Retype the lines of data below word for word, starting with the line containing "Task: Switch chart to Daily timeframe D" and continuing through the line containing "point(775,491)".

Records excerpted from a collection
-*-*-

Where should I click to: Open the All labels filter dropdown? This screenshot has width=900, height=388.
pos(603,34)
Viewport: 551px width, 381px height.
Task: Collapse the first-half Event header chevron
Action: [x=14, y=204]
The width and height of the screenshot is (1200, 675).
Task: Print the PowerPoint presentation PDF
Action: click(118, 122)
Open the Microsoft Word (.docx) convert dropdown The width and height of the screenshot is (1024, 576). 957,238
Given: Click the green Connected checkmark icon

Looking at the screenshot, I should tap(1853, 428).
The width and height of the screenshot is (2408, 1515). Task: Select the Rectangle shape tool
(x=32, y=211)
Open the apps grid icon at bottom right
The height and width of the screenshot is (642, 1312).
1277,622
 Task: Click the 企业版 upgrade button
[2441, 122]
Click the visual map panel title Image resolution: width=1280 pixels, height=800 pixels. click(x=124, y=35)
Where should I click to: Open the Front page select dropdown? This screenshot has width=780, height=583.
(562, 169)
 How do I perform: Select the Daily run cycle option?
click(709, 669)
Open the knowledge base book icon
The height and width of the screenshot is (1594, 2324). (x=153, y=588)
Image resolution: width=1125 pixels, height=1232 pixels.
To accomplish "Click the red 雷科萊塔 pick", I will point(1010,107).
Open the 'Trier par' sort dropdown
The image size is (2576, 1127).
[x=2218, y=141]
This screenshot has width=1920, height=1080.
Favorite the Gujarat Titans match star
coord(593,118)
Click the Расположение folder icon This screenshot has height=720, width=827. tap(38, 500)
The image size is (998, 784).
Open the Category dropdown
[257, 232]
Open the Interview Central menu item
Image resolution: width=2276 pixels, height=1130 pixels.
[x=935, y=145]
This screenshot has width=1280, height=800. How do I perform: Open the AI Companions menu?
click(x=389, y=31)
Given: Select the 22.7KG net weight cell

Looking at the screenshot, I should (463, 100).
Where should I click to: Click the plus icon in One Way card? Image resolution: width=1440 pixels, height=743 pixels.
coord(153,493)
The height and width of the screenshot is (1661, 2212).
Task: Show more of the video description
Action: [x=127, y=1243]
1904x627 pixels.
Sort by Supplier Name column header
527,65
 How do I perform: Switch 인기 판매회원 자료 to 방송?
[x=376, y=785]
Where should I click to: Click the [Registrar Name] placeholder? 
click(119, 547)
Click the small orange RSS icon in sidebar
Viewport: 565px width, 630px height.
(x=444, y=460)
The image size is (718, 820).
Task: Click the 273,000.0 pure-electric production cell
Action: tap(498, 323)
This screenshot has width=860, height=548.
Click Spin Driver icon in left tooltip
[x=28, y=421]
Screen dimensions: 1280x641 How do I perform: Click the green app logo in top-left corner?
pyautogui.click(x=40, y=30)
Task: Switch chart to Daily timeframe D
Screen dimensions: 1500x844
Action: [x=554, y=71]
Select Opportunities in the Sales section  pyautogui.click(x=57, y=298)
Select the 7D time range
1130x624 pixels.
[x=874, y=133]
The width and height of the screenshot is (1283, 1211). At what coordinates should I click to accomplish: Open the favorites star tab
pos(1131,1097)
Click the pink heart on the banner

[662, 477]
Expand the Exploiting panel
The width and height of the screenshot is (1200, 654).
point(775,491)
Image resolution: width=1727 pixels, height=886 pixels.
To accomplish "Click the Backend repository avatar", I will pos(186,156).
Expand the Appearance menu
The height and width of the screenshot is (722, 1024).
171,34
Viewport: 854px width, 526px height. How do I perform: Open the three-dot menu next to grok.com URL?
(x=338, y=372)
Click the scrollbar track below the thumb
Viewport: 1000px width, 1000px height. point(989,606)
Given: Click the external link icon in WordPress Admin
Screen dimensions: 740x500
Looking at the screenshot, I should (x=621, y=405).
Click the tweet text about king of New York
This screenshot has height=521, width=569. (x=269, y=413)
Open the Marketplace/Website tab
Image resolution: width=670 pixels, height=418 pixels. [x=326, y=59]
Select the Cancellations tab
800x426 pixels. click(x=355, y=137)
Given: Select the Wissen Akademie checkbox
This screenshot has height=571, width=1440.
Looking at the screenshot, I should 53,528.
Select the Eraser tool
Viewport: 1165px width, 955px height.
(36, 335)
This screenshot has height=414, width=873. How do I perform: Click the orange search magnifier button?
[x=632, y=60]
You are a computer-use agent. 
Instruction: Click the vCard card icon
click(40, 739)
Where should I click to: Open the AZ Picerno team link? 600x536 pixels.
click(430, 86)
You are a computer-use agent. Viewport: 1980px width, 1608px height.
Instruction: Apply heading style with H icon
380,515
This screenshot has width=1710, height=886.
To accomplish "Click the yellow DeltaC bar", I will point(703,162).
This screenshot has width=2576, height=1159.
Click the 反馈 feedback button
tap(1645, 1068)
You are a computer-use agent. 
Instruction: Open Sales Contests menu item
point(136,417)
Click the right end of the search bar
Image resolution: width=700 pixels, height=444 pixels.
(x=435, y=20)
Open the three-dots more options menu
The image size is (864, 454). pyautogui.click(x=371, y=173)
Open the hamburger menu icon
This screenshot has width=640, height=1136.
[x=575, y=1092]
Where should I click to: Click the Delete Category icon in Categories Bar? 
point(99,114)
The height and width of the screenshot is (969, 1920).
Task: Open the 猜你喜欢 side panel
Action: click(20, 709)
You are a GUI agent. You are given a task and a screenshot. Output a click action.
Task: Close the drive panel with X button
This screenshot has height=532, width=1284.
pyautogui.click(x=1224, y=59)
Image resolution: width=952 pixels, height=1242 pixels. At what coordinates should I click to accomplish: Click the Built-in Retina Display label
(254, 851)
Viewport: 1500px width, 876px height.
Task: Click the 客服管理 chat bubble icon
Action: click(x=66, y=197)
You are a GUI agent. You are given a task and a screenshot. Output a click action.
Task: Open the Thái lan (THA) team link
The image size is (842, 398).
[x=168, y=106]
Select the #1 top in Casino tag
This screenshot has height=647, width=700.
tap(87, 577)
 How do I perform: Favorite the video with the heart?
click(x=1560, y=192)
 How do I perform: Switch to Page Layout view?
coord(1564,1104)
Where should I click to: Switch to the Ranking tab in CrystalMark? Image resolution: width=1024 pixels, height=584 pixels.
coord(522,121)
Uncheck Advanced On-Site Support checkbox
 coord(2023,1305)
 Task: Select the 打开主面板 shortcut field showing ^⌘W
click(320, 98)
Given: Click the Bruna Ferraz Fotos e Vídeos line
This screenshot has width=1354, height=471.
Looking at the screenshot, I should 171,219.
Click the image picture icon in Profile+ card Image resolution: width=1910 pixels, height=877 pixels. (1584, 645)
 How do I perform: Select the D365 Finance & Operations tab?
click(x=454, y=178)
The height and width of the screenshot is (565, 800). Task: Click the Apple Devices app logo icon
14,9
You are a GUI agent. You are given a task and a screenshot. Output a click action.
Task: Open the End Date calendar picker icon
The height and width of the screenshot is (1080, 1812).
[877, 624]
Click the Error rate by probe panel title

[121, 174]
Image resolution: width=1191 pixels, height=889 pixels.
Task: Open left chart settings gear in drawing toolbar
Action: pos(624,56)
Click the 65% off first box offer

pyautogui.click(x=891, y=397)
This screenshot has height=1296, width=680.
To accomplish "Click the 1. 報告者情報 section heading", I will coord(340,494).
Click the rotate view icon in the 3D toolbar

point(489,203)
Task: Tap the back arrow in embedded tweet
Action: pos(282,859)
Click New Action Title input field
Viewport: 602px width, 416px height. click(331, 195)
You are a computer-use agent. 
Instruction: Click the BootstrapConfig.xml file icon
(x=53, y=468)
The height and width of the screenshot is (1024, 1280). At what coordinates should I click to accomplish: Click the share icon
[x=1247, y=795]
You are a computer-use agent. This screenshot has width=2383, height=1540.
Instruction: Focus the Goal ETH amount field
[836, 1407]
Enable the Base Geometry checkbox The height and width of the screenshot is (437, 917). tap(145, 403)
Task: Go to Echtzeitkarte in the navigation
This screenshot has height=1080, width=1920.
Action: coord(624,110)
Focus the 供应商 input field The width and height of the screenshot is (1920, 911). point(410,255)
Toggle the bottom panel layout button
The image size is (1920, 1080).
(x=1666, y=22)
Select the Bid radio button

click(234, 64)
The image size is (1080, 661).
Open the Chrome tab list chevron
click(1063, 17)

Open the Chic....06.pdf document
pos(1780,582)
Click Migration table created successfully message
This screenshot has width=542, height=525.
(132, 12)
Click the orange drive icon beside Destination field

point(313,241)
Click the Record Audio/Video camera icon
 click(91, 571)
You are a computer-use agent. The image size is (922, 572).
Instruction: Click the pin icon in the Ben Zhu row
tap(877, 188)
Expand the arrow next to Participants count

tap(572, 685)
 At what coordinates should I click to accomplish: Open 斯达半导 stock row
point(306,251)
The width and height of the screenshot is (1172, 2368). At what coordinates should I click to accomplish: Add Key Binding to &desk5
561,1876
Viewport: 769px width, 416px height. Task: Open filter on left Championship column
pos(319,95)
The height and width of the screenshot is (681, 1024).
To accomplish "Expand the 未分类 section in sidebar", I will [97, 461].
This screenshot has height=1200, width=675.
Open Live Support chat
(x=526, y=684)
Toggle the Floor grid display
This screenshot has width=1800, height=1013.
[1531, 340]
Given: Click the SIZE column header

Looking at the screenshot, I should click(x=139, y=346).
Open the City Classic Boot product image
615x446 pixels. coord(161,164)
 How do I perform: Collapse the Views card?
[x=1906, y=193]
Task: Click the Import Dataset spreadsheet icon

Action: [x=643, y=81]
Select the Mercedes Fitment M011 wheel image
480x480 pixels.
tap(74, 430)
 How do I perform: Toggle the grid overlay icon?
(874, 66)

-*-*-

> _Full solution_:
Task: Switch chart to Daily timeframe D
Screen dimensions: 1500x844
Action: [x=554, y=71]
Select Opportunities in the Sales section  pyautogui.click(x=57, y=298)
Select the 7D time range
1130x624 pixels.
[x=874, y=133]
The width and height of the screenshot is (1283, 1211). At what coordinates should I click to accomplish: Open the favorites star tab
pos(1131,1097)
Click the pink heart on the banner

[662, 477]
Expand the Exploiting panel
The width and height of the screenshot is (1200, 654).
point(775,491)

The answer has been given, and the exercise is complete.